(Data on locating visible targets)
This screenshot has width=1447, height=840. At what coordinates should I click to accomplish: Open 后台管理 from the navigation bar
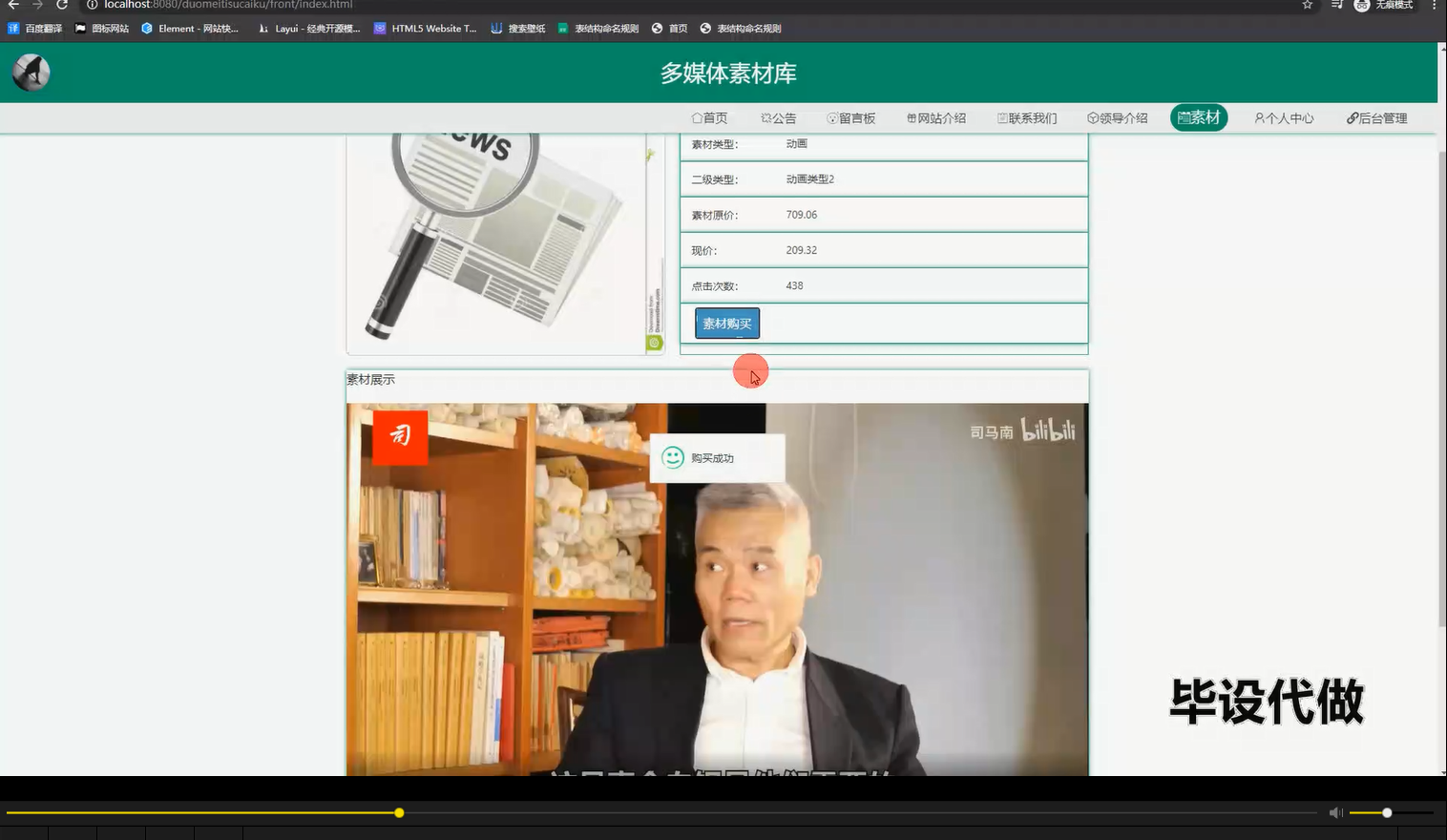[x=1376, y=117]
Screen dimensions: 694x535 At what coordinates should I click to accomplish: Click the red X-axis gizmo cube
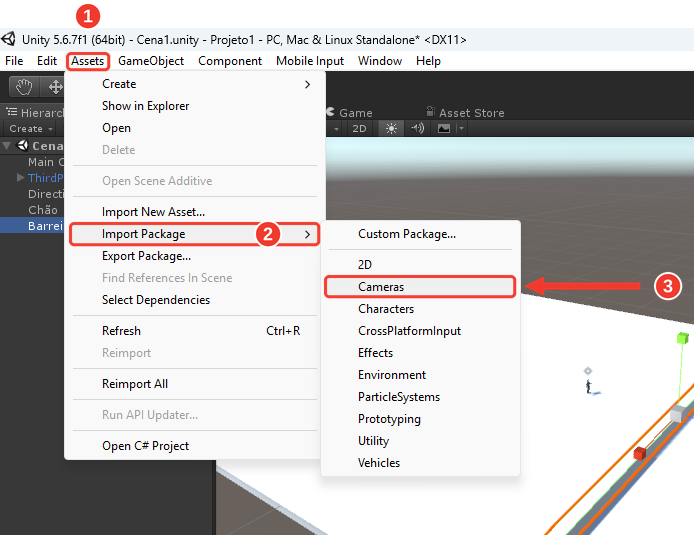pos(640,453)
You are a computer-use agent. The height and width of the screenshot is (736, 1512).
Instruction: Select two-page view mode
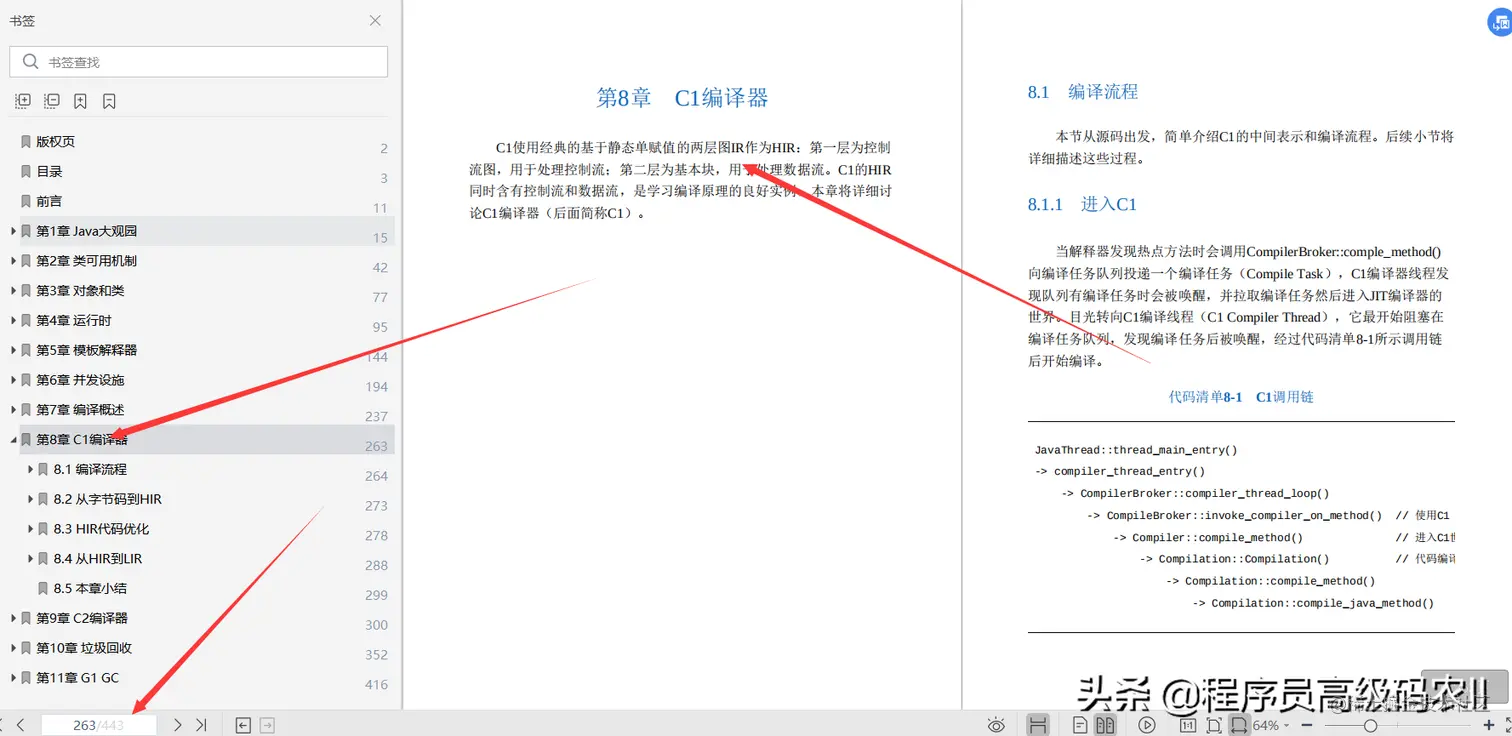tap(1106, 725)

INSTRUCTION
Could you quote the lines from the very first one through the line containing "pos(640,453)", with the pictures left out?

RESPONSE TO THIS TASK
This screenshot has width=1447, height=840. At what coordinates should I click to accomplish: Open 后台管理 from the navigation bar
[x=1376, y=117]
Screen dimensions: 694x535 At what coordinates should I click to accomplish: Click the red X-axis gizmo cube
pos(640,453)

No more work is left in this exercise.